Along with that we have not loved one another as we have been instructed to do by our Master Teacher, Jesus. One of the most essential ingredients needed for the space to exist for beloved community to be manifested is that we love one another enough to will only the best for each other and to make sure that each of us has what is needed to live the best life possible. The love that sees beyond “faults and assets,” as Howard Thurman says in calling us to live a “Love Ethic.” This is love that gets far beyond the mindless ways in which this word, love, is used to depict our sentiments toward everything from spices to another human being.
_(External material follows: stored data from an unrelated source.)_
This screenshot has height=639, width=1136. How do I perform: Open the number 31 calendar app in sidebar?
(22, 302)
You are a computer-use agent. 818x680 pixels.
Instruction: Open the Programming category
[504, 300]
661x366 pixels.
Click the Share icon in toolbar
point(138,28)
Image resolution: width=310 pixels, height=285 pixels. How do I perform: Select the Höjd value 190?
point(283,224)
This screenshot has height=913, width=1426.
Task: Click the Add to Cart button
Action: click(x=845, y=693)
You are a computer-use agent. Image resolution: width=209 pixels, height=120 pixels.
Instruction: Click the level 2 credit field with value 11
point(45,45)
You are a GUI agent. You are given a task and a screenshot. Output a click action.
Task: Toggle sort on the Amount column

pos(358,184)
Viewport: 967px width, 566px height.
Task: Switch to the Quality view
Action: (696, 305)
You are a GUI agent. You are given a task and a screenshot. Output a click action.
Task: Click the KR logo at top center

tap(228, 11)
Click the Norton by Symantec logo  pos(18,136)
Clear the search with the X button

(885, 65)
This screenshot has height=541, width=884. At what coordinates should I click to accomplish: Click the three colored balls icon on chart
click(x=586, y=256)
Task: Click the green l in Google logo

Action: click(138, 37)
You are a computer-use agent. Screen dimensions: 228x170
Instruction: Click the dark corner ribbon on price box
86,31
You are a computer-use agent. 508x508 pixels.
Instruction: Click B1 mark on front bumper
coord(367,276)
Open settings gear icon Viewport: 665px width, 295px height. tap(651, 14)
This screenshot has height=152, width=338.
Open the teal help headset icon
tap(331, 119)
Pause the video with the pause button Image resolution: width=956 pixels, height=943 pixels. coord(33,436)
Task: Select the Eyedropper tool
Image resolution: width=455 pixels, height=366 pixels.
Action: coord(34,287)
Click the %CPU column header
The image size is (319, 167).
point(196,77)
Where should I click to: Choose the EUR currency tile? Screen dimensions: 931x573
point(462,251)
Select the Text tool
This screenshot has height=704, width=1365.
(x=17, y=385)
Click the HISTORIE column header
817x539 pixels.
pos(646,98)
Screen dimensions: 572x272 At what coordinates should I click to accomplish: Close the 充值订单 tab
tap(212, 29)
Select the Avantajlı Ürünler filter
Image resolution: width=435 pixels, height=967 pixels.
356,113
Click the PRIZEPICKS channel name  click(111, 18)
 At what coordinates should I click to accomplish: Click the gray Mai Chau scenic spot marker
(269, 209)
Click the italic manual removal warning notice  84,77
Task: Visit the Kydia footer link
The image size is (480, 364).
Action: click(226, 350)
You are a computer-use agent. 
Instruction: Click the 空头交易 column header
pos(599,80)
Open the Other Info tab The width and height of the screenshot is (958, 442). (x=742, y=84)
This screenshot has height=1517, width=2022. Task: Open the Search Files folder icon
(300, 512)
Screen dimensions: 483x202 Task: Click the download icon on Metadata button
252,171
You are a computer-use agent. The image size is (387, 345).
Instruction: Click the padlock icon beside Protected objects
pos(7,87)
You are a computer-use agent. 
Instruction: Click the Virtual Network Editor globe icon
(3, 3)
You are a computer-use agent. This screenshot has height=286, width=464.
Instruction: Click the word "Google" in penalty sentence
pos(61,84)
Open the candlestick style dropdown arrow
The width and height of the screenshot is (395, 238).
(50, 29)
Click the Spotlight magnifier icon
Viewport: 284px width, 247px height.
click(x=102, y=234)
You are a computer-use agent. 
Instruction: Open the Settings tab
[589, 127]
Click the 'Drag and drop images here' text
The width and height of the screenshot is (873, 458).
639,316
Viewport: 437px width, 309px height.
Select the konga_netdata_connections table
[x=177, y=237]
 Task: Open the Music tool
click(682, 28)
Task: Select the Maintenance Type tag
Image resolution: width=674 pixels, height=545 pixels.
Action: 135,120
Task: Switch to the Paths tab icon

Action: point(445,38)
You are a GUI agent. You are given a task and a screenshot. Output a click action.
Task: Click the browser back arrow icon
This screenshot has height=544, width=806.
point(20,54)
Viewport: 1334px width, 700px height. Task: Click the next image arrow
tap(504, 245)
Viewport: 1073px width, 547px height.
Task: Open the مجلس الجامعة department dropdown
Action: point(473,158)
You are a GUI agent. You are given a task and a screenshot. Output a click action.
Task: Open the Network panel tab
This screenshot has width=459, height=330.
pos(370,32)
When we bring the Love Ethic understanding of love into the equation in the search for beloved community, it shifts the energy and the conversation. We are calling for a true revolution of the ways in which we are doing things today. This is what Dr. Martin Luther King Jr. was speaking about, and it helped get him assassinated. The idea of creating spaces where everyone is treated as a beloved child of God by being given the respect and support they deserve, as well as access to all of the resources that are needed to live their lives as best they can, is not actually in all the minds or hearts of folks who continually in the present moment call for the creation of beloved community. In order to heal the church so it can be the beloved community as intended means to disrupt the energies that work against it. Are we really ready to fall in love with that work and see where the Spirit will lead us? I wonder?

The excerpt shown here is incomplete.